Information on Alpha Centauri comes in all too slowly for Centauri Dreams, but astronomers at the Anglo-Australian Telescope and the European Southern Observatory’s Very Large Telescope in Chile have come to the rescue. They’ve teamed up to observe Centauri B, an orange K1 star slightly cooler and less massive than the Sun. In question was the rate at which the star’s surface is pulsating, which tells us about its temperature and internal composition.
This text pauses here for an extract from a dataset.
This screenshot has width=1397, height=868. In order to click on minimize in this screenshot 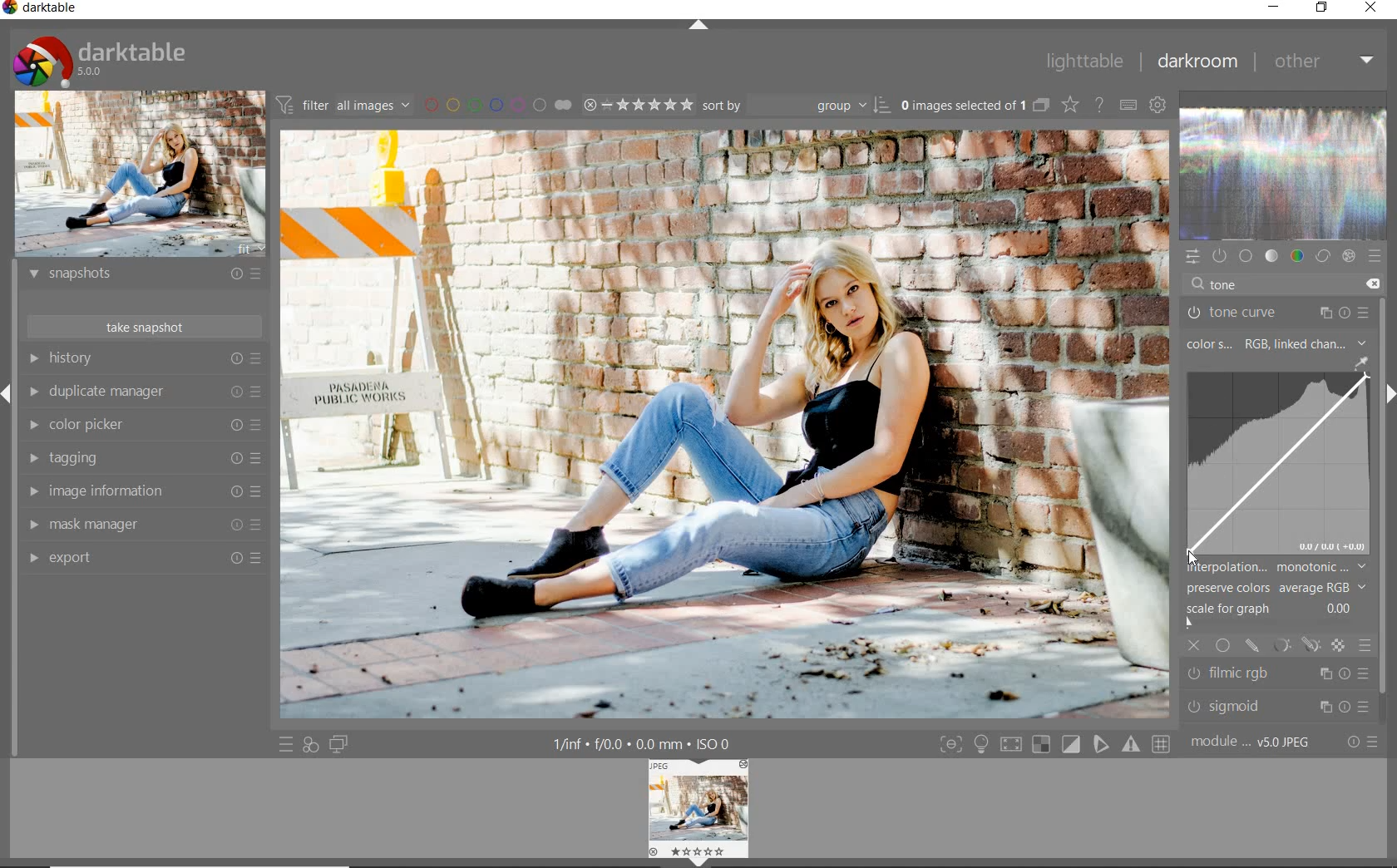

The precision of these observations is remarkable. A moving stellar surface causes slight alterations in the wavelength of light it emits; the study of this Doppler shift supplies information. Centauri B’s surface moves about 300 meters an hour, surely a tiny figure to determine given the 4.3 light-year distance to the target, not to mention the encroaching light of Centauri A, the star’s close companion. And yet the sensitivity of the instruments in question was better than 1.5 cm/s, or less than 0.06 km per hour. It makes sense that both Paul Butler and Geoff Marcy, planet hunters extraordinaire, were on the team studying Centauri B. After all, planet hunters know all about tiny Doppler shifts.

The star is pulsating because gas in its outer layers is in violent enough motion to create low-frequency sound waves that bounce off inner layers of the star. Measuring the light from Centauri B once a minute for seven consecutive nights, the researchers made more than 5000 observations.

From an AAO news release:

A star’s surface can oscillate in many different patterns, or modes, simultaneously. The researchers were able to determine 37 modes of oscillation in alpha Centauri B. They also measured the mode lifetimes (how long the oscillations last), the frequencies of the modes, and their amplitudes (how far the surface of the star moves in and out).

Other stars, including our own Sun, are known to vibrate like Centauri B, but these observations are the most detailed ever made of such oscillations. From the data, we should learn much about Centauri B’s internal composition. The paper is Kjeldsen, Hans et al., “Solar-like Oscillations in α Centauri B” in the December 20 issue of the Astrophysical Journal. An abstract is available here.

Centauri Dreams‘ take: It’s extraordinary to consider that we are finding ways to study the internal dynamics of stars, learning about regions within them that are completely hidden from view. Our Sun’s pulsations occur about every five minutes and are apparently caused by the same phenomenon being studied on Centauri B. People talk about stars ‘ringing’ because sound waves become trapped in an internal region that can act like the cavity of a musical instrument. The waves are actually variations in pressure that move through the gases within the star, where temperature and density change drastically between the surface and the stellar core. Studying these ‘peals’ of sound should make our nearest neighbors just a little less mysterious.